I have the following dataframe - CTVU.

MMGID_5    EMAIL
2341       [email protected]
50         [email protected]
311        [email protected]
2341       [email protected]
2387       [email protected]
57         [email protected]
2329       [email protected]
2026       [email protected]
650        [email protected]
2369       [email protected]

I want to turn the rules created below, back into a dataframe with two new columns that contain the item with the highest confidence in the first column and the confidence in the second.

library(arules)
library(arulesViz)

CTVU <- read.csv("CTVU.csv", header = TRUE)
CTVU <- unique(CTVU[ , c(2,5) ])
CTVU <- as(split(CTVU[,"MMG5_ID"], CTVU[,"EMAIL"]), "transactions")
itemFrequencyPlot(CTVU,topN=20,type="absolute")
rules <- apriori(CTVU, parameter = list(supp = 0.001, conf = 0.1))
options(digits=2)
inspect(rules[1:5])
rules<-sort(rules, by="confidence", decreasing=TRUE)
rules <- apriori(CTVU, parameter = list(supp = 0.001, conf = 0.8,maxlen=3))

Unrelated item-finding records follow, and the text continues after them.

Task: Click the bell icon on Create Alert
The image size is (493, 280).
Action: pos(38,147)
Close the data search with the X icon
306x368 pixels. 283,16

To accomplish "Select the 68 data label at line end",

rules<-apriori(data=CTVU, parameter=list(supp=0.001,conf = 0.01,minlen=2),
appearance = list(default="rhs",lhs="289"),
control = list(verbose=F))
rules<-sort(rules, decreasing=TRUE,by="confidence")
inspect(rules[1:5])

So in the end I have a dataframe that looks like this:

EMAIL      MMG5_rule   Confidence
[email protected]  50          0.5
[email protected]  2341        0.2
[email protected]  2026        0.6

I did some research but wasn't able to find a solution. Can someone help me figure out how to do this?


Solution

  • You don't need to turn your arules output into a data.frame. If you have a new customer with a list of bought items, you can find relevant association rules with arules::subset:

    newCustomer <- c("toothbrush", "chocolate", "gummibears")
    arules::subset(aprioriResults, subset = lhs %in% newCustomer)
    

    More info on that in the subset help:

    subset works on the rows/itemsets/rules of x. The expression given in subset will be evaluated using x, so the items (lhs/rhs/items) and the columns in the quality data.frame can be directly referred to by their names.

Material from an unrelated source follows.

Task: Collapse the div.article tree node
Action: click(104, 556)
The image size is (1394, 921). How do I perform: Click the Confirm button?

    Important operators to select itemsets containing items specified by their labels are %in% (select itemsets matching any given item), %ain% (select only itemsets matching all given item) and %pin% (%in% with partial matching).

    However, the question what a customer is likely to buy next is -- in my view -- more of a question to be answered using sequence mining. Luckily, arulesSequences is a package doing that, and it's by the same authors, so little extra work is required.